- **REQUIREMENT**:
All entries below are to be set down again exactly as given.
───
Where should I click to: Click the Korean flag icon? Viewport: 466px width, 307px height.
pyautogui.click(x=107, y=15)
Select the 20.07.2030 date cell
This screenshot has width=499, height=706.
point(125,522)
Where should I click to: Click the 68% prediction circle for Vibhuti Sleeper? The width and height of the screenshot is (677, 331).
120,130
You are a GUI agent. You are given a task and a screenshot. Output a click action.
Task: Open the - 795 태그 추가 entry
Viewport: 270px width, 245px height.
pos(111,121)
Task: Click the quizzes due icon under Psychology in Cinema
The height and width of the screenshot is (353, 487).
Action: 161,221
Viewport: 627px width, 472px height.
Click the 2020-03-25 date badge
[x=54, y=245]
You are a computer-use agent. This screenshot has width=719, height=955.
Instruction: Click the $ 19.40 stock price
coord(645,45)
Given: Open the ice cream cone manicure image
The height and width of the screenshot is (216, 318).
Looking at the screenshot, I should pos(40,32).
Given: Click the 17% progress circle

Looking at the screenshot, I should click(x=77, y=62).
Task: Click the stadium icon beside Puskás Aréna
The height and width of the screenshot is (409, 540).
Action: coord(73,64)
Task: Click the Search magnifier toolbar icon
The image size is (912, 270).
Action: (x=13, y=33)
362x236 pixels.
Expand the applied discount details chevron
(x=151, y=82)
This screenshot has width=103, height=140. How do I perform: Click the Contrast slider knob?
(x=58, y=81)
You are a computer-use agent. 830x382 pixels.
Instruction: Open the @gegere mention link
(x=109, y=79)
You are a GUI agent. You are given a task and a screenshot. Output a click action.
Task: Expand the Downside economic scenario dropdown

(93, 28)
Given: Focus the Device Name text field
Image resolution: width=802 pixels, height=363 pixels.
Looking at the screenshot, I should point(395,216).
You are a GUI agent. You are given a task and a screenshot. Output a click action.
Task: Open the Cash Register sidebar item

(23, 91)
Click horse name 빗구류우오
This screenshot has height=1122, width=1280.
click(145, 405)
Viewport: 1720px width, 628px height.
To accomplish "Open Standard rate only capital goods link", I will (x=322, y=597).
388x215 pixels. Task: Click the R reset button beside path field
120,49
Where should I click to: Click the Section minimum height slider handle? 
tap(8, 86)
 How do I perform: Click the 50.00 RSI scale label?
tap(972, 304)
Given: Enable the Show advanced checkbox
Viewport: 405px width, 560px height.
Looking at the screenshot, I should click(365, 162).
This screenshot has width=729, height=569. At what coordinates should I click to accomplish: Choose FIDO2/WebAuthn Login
───
- **REPLY TO THE EXERCISE**:
Where should I click to: Click the Korean flag icon? Viewport: 466px width, 307px height.
pyautogui.click(x=107, y=15)
Select the 20.07.2030 date cell
This screenshot has width=499, height=706.
point(125,522)
Where should I click to: Click the 68% prediction circle for Vibhuti Sleeper? The width and height of the screenshot is (677, 331).
120,130
You are a GUI agent. You are given a task and a screenshot. Output a click action.
Task: Open the - 795 태그 추가 entry
Viewport: 270px width, 245px height.
pos(111,121)
Task: Click the quizzes due icon under Psychology in Cinema
The height and width of the screenshot is (353, 487).
Action: 161,221
Viewport: 627px width, 472px height.
Click the 2020-03-25 date badge
[x=54, y=245]
You are a computer-use agent. This screenshot has width=719, height=955.
Instruction: Click the $ 19.40 stock price
coord(645,45)
Given: Open the ice cream cone manicure image
The height and width of the screenshot is (216, 318).
Looking at the screenshot, I should pos(40,32).
Given: Click the 17% progress circle

Looking at the screenshot, I should click(x=77, y=62).
Task: Click the stadium icon beside Puskás Aréna
The height and width of the screenshot is (409, 540).
Action: coord(73,64)
Task: Click the Search magnifier toolbar icon
The image size is (912, 270).
Action: (x=13, y=33)
362x236 pixels.
Expand the applied discount details chevron
(x=151, y=82)
This screenshot has width=103, height=140. How do I perform: Click the Contrast slider knob?
(x=58, y=81)
You are a computer-use agent. 830x382 pixels.
Instruction: Open the @gegere mention link
(x=109, y=79)
You are a GUI agent. You are given a task and a screenshot. Output a click action.
Task: Expand the Downside economic scenario dropdown

(93, 28)
Given: Focus the Device Name text field
Image resolution: width=802 pixels, height=363 pixels.
Looking at the screenshot, I should point(395,216).
You are a GUI agent. You are given a task and a screenshot. Output a click action.
Task: Open the Cash Register sidebar item

(23, 91)
Click horse name 빗구류우오
This screenshot has height=1122, width=1280.
click(145, 405)
Viewport: 1720px width, 628px height.
To accomplish "Open Standard rate only capital goods link", I will (x=322, y=597).
388x215 pixels. Task: Click the R reset button beside path field
120,49
Where should I click to: Click the Section minimum height slider handle? 
tap(8, 86)
 How do I perform: Click the 50.00 RSI scale label?
tap(972, 304)
Given: Enable the Show advanced checkbox
Viewport: 405px width, 560px height.
Looking at the screenshot, I should click(365, 162).
This screenshot has width=729, height=569. At what coordinates should I click to accomplish: Choose FIDO2/WebAuthn Login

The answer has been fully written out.